Nothing in 237 commits changes LoginRequest payload, ConnectRequest parse, ISAAC seeding, or EnterWorld message ordering. The wire format is unchanged from what acdream targets — the deltas are internal architecture and bug fixes.


Tier 1 — Quick wins (under an hour each, high signal-to-noise):

  1. MoveToState audit fixes (1.1.a-e) — file as #L.X.a-e, batch into one PR
  2. LoginComplete on PlayerTeleport (1.2)
  3. EchoRequest → EchoResponse reply (1.3)
  4. Port-switch race fix (1.4)
  5. Non-blocking handshake delay (1.5)
  6. Disconnect carries client_id (797aece finding)

Tier 2 — Investigation, then fix: 7. AutoPos cadence — cdb idle trace, then converge (1.6) 8. Audit "dead outbound builders" (Phase B.4 wiring drift) — separate from holtburger but surfaced by this study

Tier 3 — Bigger investment: 9. Retransmit subsystem (1.7) — port reliability.rs wholesale, including ISAAC search-mode (1-2 days) 10. Fragment assembler TTL (1.8 inbound)

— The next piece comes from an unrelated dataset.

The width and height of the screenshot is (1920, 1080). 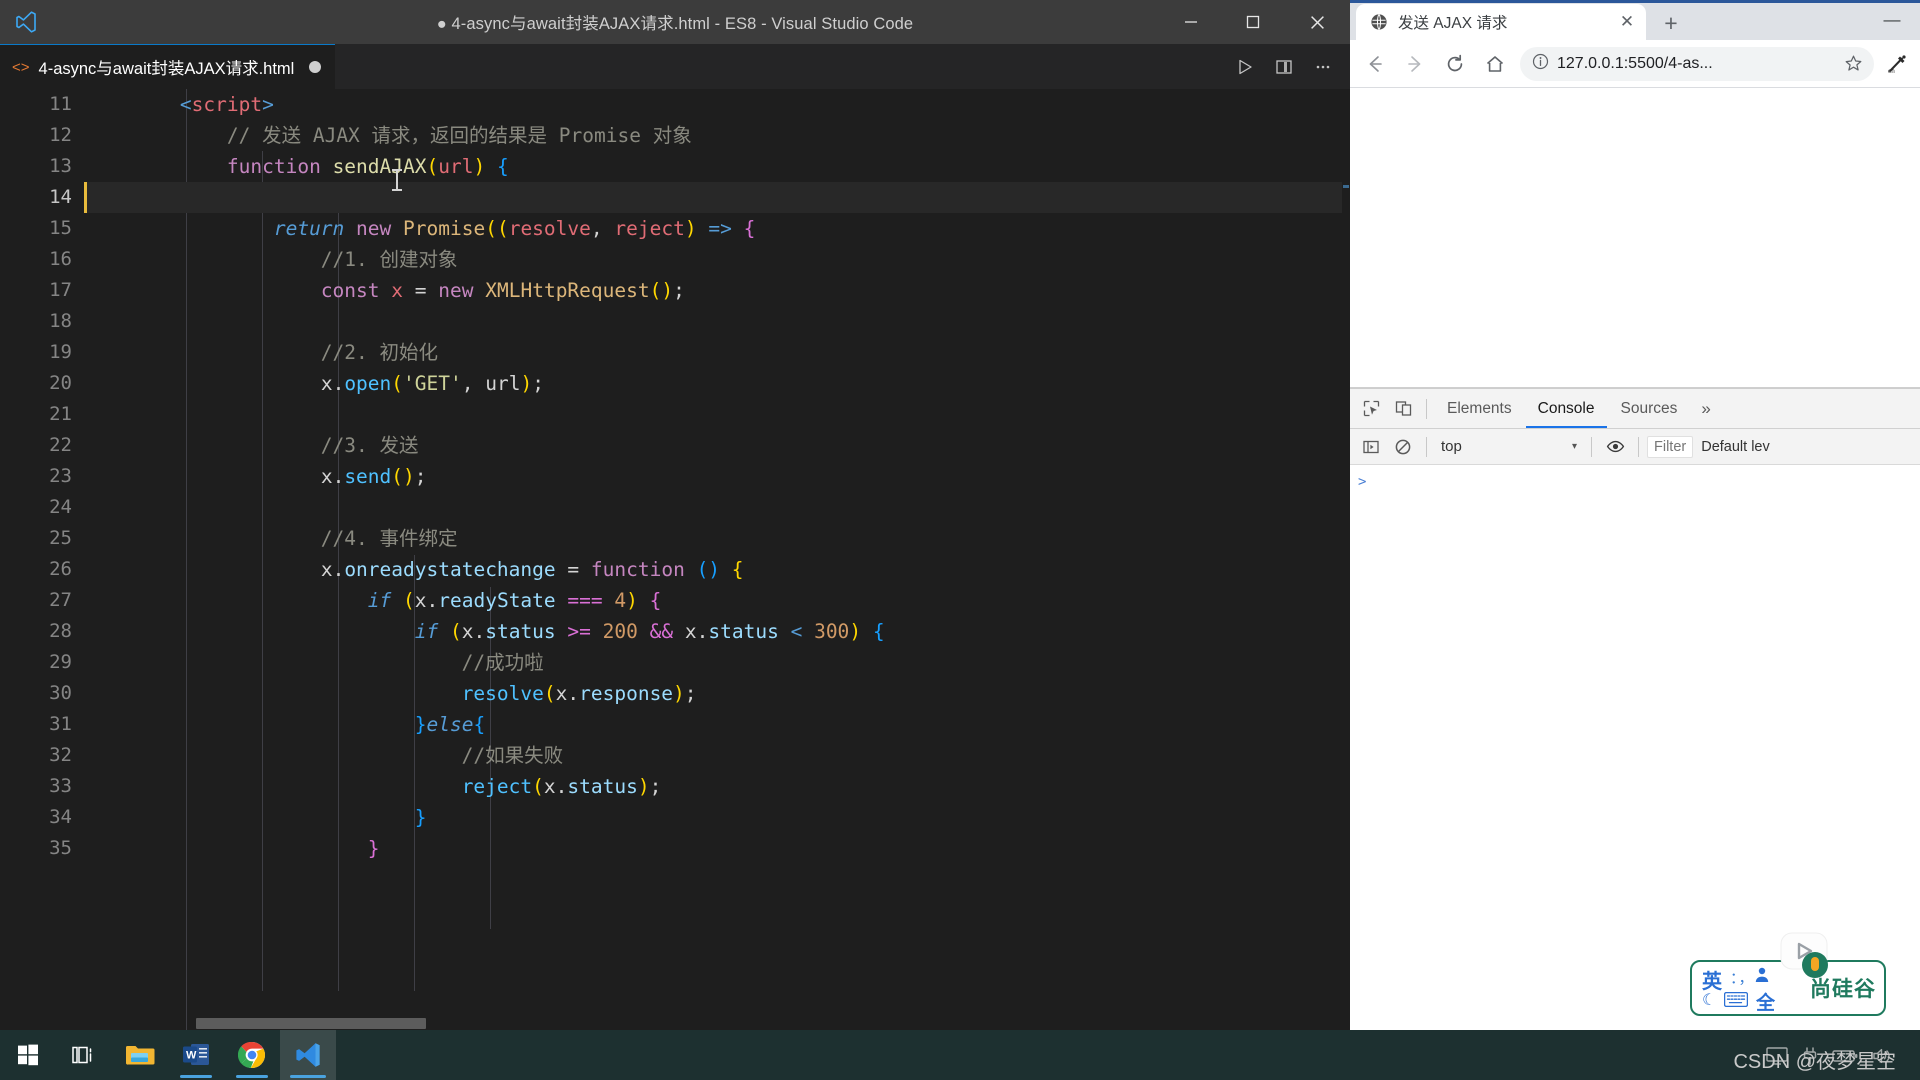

The Tier 1 group is a cohesive "post-A.5 network polish" pass — cheap, high-confidence, and several of them are likely candidates for the longstanding observer-not-perfect issue.


6. File map for cross-reference

acdream holtburger Role
src/AcDream.Core.Net/WorldSession.cs:411-521 crates/holtburger-session/src/session/{api,auth}.rs Handshake driver
src/AcDream.Core.Net/WorldSession.cs:556-924 crates/holtburger-core/src/client/runtime.rs:91-200 + messages.rs Recv loop + dispatch
src/AcDream.Core.Net/WorldSession.cs:1096-1156 crates/holtburger-session/src/session/send.rs Outbound transport (encode + ack piggyback)
src/AcDream.Core.Net/Cryptography/IsaacRandom.cs crates/holtburger-protocol/src/crypto.rs ISAAC (we likely lack search-mode)
src/AcDream.Core.Net/Packets/PacketCodec.cs session/{send,receive}.rs + optional_header.rs Encode/decode + optional header iteration
src/AcDream.Core.Net/Packets/FragmentAssembler.cs session/send.rs::process_fragment Inbound reassembly
src/AcDream.Core.Net/Messages/MoveToState.cs crates/holtburger-protocol/src/messages/movement/actions.rs:53-69 + client/movement/common.rs:122-186 MoveToState builder
src/AcDream.Core.Net/Messages/AutonomousPosition.cs messages/movement/actions.rs:175-189 + system.rs:858-893 AutoPos builder + cadence
(missing) crates/holtburger-session/src/session/reliability.rs Retransmit machinery — entirely absent in acdream

Method note

This study used four parallel general-purpose agents on the day-of pull (2026-05-10, holtburger HEAD 629695a). All citations are file paths + line numbers in that exact tree. If holtburger moves forward, line numbers will drift; commit hashes (especially 99974cc, 403bc98, 336cbad, 797aece) are stable anchors.